## Aim of the exercise:
Stopping at the line that holds "Given: Open the E-Mail-Konten tile", repeat the lines below exactly, starting from the very first and including that final line.

━━━━━ Supplied records

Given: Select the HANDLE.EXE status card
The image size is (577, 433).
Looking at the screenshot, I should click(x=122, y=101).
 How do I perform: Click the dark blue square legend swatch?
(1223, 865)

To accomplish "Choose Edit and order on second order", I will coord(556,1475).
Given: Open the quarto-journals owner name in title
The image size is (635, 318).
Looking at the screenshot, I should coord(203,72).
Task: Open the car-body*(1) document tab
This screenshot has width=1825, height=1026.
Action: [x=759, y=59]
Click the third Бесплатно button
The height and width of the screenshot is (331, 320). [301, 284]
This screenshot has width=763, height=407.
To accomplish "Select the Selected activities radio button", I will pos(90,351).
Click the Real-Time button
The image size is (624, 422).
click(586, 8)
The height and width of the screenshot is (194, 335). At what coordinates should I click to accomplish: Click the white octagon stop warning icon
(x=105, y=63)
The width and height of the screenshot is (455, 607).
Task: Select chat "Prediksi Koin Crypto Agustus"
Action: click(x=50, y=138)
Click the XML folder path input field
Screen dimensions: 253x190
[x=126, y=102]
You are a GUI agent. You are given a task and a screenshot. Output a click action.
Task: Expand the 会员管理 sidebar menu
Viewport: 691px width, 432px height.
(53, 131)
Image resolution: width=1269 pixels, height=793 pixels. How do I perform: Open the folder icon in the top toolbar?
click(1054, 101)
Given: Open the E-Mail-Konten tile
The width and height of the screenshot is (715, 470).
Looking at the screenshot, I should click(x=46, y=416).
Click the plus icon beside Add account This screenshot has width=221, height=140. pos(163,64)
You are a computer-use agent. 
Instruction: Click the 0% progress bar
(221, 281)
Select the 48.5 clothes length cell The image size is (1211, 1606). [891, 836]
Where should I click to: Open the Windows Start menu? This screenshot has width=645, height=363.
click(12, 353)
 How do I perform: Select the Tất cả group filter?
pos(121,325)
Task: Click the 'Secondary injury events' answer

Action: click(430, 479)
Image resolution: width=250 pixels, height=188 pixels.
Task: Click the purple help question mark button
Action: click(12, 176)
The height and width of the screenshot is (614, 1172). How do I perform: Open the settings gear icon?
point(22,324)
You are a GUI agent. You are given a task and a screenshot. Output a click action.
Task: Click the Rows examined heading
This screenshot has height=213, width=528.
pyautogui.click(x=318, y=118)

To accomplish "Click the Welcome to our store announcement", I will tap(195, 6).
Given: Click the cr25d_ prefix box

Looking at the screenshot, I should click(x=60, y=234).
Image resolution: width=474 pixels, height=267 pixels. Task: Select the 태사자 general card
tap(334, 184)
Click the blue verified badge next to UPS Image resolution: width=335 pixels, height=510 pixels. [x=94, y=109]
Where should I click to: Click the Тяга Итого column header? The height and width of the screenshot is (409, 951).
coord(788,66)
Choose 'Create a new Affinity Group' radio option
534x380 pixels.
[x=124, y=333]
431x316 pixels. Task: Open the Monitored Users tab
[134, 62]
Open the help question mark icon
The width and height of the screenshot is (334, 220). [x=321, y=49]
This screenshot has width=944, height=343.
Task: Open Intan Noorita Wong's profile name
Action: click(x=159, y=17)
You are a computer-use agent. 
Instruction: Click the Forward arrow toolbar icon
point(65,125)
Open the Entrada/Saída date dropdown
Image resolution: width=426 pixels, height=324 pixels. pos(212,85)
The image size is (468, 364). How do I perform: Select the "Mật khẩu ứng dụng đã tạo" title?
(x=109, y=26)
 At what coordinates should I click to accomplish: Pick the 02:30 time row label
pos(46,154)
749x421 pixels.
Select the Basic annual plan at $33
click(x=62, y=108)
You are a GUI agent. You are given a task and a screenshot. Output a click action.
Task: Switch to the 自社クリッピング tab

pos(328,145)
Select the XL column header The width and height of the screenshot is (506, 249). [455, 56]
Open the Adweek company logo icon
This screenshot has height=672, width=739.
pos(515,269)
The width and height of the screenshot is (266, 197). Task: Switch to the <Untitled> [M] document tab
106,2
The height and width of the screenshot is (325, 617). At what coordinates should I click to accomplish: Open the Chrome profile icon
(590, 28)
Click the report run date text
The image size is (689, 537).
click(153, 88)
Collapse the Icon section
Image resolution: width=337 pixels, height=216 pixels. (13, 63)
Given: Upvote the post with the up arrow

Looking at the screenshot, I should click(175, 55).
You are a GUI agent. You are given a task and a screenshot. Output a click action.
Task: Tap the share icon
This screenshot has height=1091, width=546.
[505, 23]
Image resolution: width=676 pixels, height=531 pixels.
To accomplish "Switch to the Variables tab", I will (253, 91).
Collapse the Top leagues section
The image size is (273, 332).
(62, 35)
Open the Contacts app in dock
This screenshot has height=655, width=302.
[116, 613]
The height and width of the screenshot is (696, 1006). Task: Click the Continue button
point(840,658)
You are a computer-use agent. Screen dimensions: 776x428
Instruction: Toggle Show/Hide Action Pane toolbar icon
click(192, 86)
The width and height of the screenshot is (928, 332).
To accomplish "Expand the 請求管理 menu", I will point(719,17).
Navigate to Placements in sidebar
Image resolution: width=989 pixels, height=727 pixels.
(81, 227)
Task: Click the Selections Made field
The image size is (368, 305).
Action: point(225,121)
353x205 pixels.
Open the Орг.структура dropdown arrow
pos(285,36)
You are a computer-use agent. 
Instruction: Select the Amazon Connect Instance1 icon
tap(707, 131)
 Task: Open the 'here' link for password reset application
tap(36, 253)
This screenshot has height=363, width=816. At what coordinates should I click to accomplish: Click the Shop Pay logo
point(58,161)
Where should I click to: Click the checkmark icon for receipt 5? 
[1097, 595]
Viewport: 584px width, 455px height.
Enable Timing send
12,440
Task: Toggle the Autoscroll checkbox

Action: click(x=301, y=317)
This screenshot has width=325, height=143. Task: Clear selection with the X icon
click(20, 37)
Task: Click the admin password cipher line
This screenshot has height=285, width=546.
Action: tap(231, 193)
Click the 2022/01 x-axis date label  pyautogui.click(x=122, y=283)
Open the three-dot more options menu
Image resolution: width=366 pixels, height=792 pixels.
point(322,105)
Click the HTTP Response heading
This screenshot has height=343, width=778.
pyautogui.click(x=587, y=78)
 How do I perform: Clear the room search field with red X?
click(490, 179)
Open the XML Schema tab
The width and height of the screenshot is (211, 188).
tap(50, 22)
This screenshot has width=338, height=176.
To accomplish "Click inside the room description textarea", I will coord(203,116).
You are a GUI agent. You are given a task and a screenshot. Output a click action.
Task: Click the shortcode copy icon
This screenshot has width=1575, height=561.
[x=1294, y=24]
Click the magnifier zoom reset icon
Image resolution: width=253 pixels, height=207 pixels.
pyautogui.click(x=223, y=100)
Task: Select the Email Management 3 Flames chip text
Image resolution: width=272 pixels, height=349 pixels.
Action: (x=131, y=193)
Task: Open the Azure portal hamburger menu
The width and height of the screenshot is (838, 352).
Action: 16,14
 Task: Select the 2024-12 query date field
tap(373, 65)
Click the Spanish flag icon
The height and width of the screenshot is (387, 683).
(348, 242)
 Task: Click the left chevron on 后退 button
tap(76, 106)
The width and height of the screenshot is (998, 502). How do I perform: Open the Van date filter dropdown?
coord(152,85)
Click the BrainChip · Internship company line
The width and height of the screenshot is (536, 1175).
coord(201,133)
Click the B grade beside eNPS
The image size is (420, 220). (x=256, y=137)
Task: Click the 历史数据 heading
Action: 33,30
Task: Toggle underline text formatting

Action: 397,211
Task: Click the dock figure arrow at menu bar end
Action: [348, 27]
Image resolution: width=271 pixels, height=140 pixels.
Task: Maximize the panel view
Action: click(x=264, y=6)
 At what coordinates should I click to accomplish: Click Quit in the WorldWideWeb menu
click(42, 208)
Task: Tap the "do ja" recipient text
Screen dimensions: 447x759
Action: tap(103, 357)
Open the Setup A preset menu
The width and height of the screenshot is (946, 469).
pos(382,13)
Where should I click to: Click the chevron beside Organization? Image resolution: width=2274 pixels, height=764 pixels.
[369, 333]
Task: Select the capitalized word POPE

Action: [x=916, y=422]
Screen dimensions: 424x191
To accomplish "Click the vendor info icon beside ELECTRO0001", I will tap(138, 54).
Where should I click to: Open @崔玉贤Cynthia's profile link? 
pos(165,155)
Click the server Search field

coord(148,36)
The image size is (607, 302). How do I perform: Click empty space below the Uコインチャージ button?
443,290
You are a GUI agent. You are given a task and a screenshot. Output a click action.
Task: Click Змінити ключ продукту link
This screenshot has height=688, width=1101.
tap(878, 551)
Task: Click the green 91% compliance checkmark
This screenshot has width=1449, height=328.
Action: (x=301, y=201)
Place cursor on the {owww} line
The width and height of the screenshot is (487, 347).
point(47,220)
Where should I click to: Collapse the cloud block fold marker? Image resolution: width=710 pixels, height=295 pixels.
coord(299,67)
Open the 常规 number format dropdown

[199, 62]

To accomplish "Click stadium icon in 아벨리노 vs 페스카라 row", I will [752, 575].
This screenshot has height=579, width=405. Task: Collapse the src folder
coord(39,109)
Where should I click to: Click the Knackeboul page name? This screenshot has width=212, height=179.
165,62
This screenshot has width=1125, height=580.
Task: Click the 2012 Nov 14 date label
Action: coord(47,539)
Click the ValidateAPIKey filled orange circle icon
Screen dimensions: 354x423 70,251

━━━━━━━━━━

## Written answer:
Given: Select the HANDLE.EXE status card
The image size is (577, 433).
Looking at the screenshot, I should click(x=122, y=101).
 How do I perform: Click the dark blue square legend swatch?
(1223, 865)

To accomplish "Choose Edit and order on second order", I will coord(556,1475).
Given: Open the quarto-journals owner name in title
The image size is (635, 318).
Looking at the screenshot, I should coord(203,72).
Task: Open the car-body*(1) document tab
This screenshot has width=1825, height=1026.
Action: [x=759, y=59]
Click the third Бесплатно button
The height and width of the screenshot is (331, 320). [301, 284]
This screenshot has width=763, height=407.
To accomplish "Select the Selected activities radio button", I will pos(90,351).
Click the Real-Time button
The image size is (624, 422).
click(586, 8)
The height and width of the screenshot is (194, 335). At what coordinates should I click to accomplish: Click the white octagon stop warning icon
(x=105, y=63)
The width and height of the screenshot is (455, 607).
Task: Select chat "Prediksi Koin Crypto Agustus"
Action: click(x=50, y=138)
Click the XML folder path input field
Screen dimensions: 253x190
[x=126, y=102]
You are a GUI agent. You are given a task and a screenshot. Output a click action.
Task: Expand the 会员管理 sidebar menu
Viewport: 691px width, 432px height.
(53, 131)
Image resolution: width=1269 pixels, height=793 pixels. How do I perform: Open the folder icon in the top toolbar?
click(1054, 101)
Given: Open the E-Mail-Konten tile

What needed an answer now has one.